## 指定任務 1
請逐字重現下方列表中的幾行：從含有「Task: Expand the FRPI200. buy 0.07 position」的那一行起，一直到列表末尾，首尾兩行都包括在內；答案中不要放入圖片。

## 文本節選
如上所述，如果不能操控配置變數的假設成立，那麼無論前定變數與因變數的相關性有多高，模型中加入前定變數都不應該影響處理效應的估計結果。如果加入前定變數導致處理效應的估計結果變化較大，那麼配置變數可能存在排序現象，前定變數在斷點處也很可能存在跳躍。實操時在確定多項式的次數後，直接在回歸方程中加入前定變數。如果這導致處理效應估計值大幅變化或者導致標準誤大幅增加，那麼可能意味著函數中多項式的次數不正確。另外一個檢驗是殘差化，看相同次數的多項式模型對殘差的擬合好不好。

Pinotti, Paolo(2017) AER論文的實際操作

Replication大法好！否則就會「讀了那麼多文獻還是做不好研究。這篇論文的研究問題是移民獲得合法身份後的犯罪是否會減少。其中，實驗變數是是否獲得合法身份，因變數是移民申請人在申請合法身份後的第一年（2008年）是否有犯罪記錄，這裡面的選擇偏誤是合法身份並不是隨機發放給移民申請人的，那些預期犯罪更少的移民更有機會（有僱主幫助申請）和動力（花更多的時間和精力去準備申請）來申請合法身份，直接對比犯罪率會誇大合法身份的作用（使負向係數更小）。為了克服這個選擇偏誤，作者利用了義大利的自然實驗，義大利的移民身份申請是先到先得的，也就是在系統開放後，申請時間越晚中籤率會越低，作者發現申請遞交時間timing上有一個斷點，當申請人晚於這個斷點提交申請書時，會導致其中籤率跳躍式下滑，但不至於完全為零，於是作者找到了一個Fuzzy斷點情景。下面我們看看作者是怎麼操作的。其實這個情景很像上海的機動車抽籤系統。

2.1配置與處置變數的散點圖

在實際操作中，作者Pinotti在描述政策背景的時候直接彙報了配置與處置變數的散點圖（5min作為箱體），如下圖

然後作者使用Andrews(1993)檢驗的方法檢驗存在結構性斷點，但是作者沒有在正文與附錄中彙報該檢驗的結果。

2.2確定斷點

作者針對每一個「搖號點」，用Andrew(1993)的方案找出「the most likely break points」，同樣作者沒有彙報cutoff point的詳細數據以及尋找過程。僅僅在附件中彙報了下圖。

2.3全局2SLS估計

作者將樣本人為限制在cutoff point附近半個小時以內樣本。

（1）首先彙報了因變數（2008年犯罪率）與前定變數（2007年犯罪率）與配置變數的散點圖及其置信區間。

## 紀錄列表

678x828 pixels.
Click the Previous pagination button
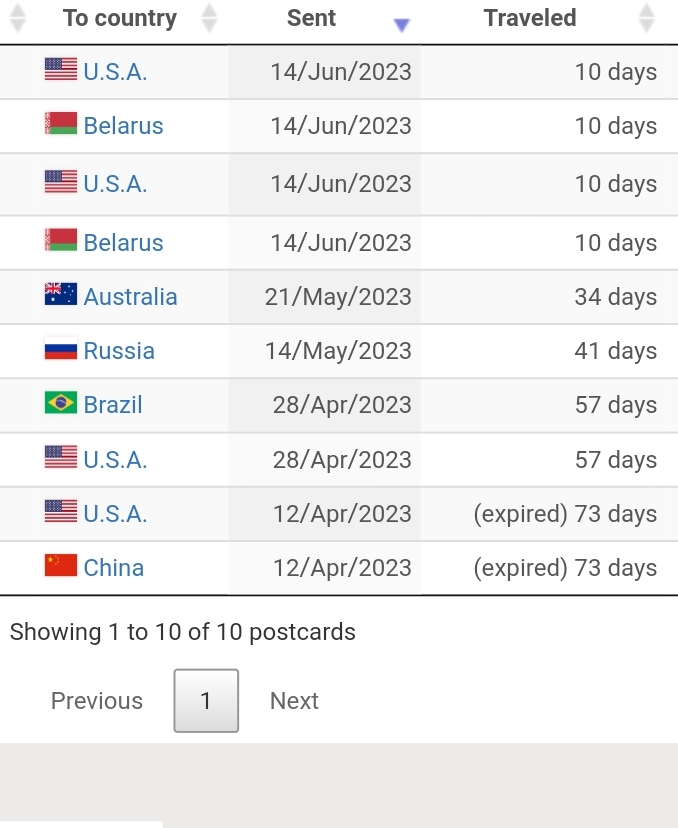pos(97,701)
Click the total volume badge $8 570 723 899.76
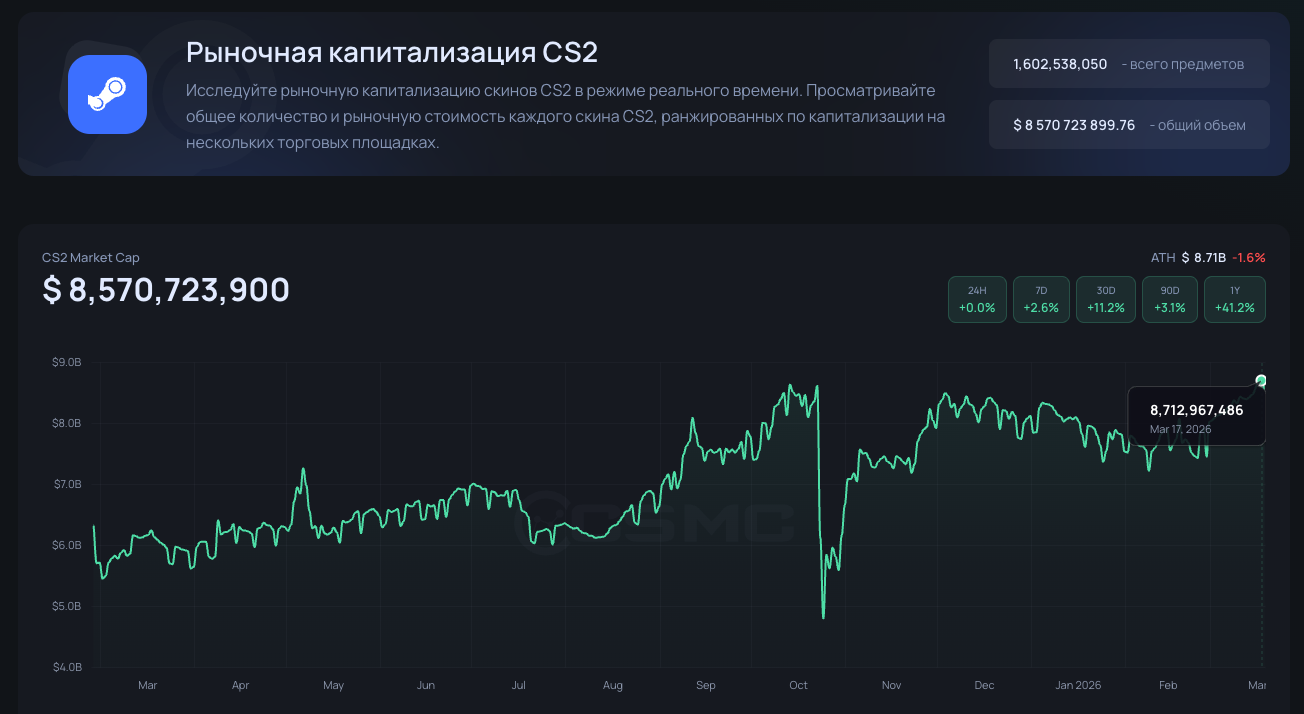Viewport: 1304px width, 714px height. (x=1128, y=124)
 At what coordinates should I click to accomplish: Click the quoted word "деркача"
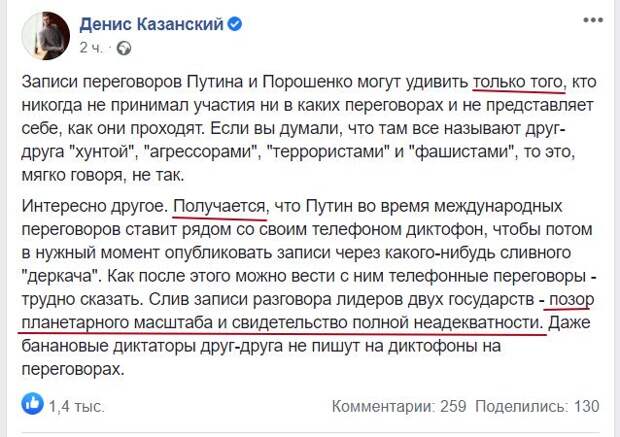[x=62, y=276]
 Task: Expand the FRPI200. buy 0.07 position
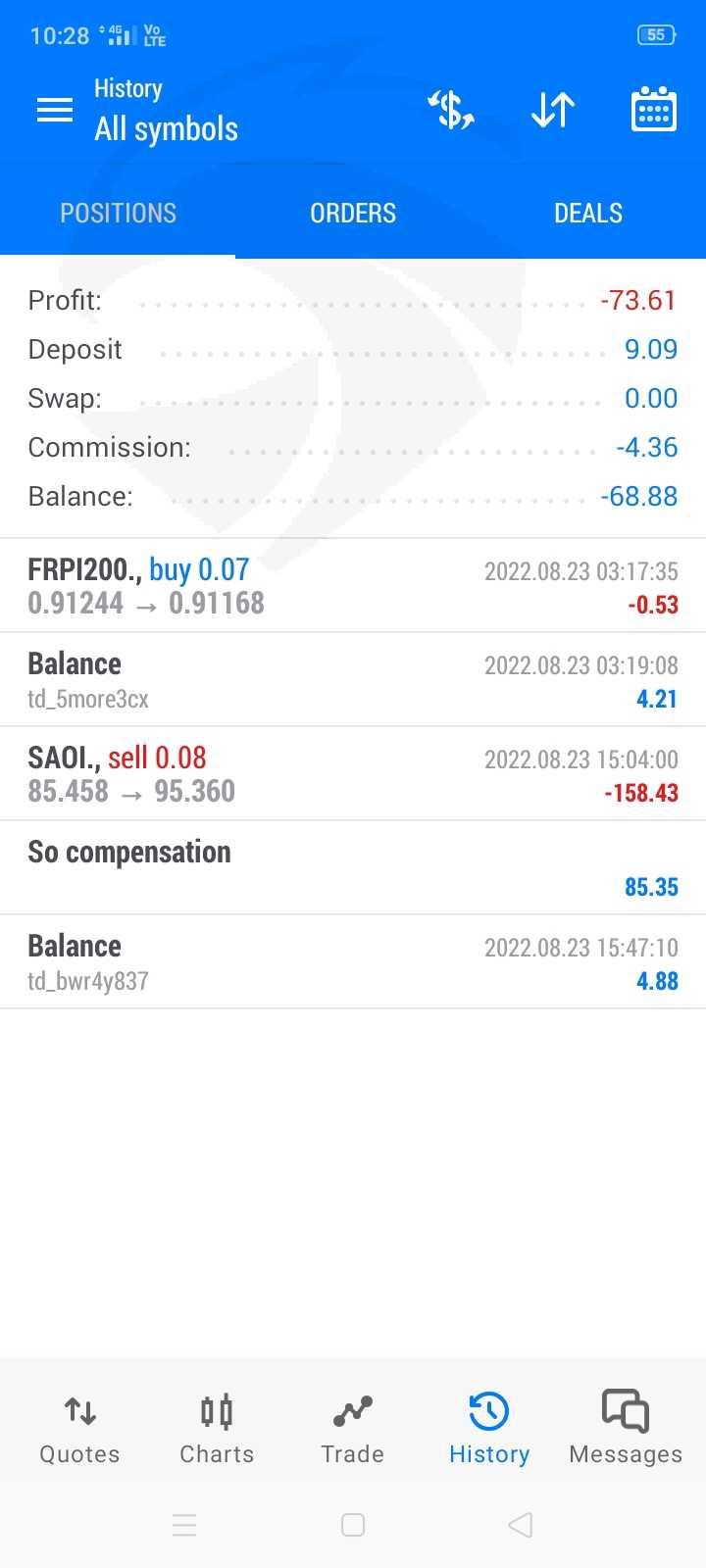click(x=353, y=586)
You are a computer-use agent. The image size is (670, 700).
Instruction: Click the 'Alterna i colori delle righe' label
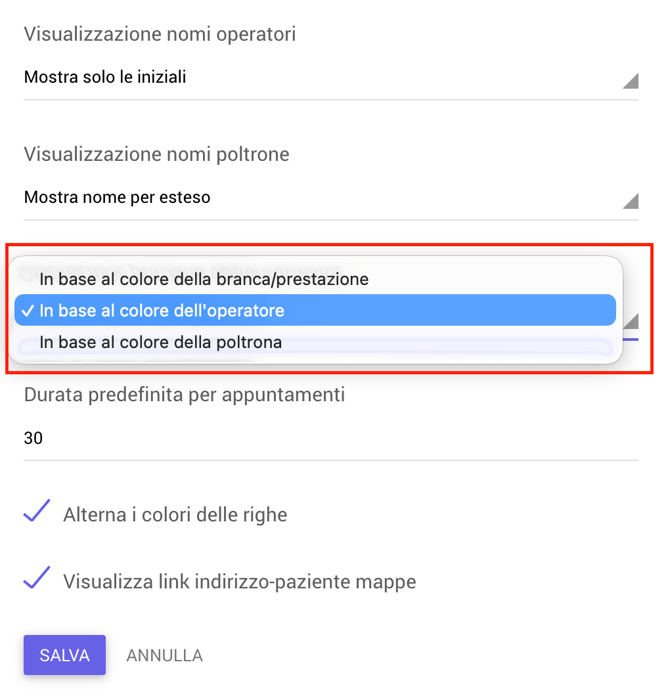(x=175, y=515)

## 指定任務 2
請把上方文本節選中的一段原樣抄寫出來：從含有「如上所述，如果不能操控配置變」的詞句開始，抄到「景很像上海的機動車抽籤系統。」為止。

## 參考解答 1
 Task: Expand the FRPI200. buy 0.07 position
click(x=353, y=586)
You are a computer-use agent. The image size is (670, 700).
Instruction: Click the 'Alterna i colori delle righe' label
(x=175, y=515)

## 參考解答 2
如上所述，如果不能操控配置變數的假設成立，那麼無論前定變數與因變數的相關性有多高，模型中加入前定變數都不應該影響處理效應的估計結果。如果加入前定變數導致處理效應的估計結果變化較大，那麼配置變數可能存在排序現象，前定變數在斷點處也很可能存在跳躍。實操時在確定多項式的次數後，直接在回歸方程中加入前定變數。如果這導致處理效應估計值大幅變化或者導致標準誤大幅增加，那麼可能意味著函數中多項式的次數不正確。另外一個檢驗是殘差化，看相同次數的多項式模型對殘差的擬合好不好。

Pinotti, Paolo(2017) AER論文的實際操作

Replication大法好！否則就會「讀了那麼多文獻還是做不好研究。這篇論文的研究問題是移民獲得合法身份後的犯罪是否會減少。其中，實驗變數是是否獲得合法身份，因變數是移民申請人在申請合法身份後的第一年（2008年）是否有犯罪記錄，這裡面的選擇偏誤是合法身份並不是隨機發放給移民申請人的，那些預期犯罪更少的移民更有機會（有僱主幫助申請）和動力（花更多的時間和精力去準備申請）來申請合法身份，直接對比犯罪率會誇大合法身份的作用（使負向係數更小）。為了克服這個選擇偏誤，作者利用了義大利的自然實驗，義大利的移民身份申請是先到先得的，也就是在系統開放後，申請時間越晚中籤率會越低，作者發現申請遞交時間timing上有一個斷點，當申請人晚於這個斷點提交申請書時，會導致其中籤率跳躍式下滑，但不至於完全為零，於是作者找到了一個Fuzzy斷點情景。下面我們看看作者是怎麼操作的。其實這個情景很像上海的機動車抽籤系統。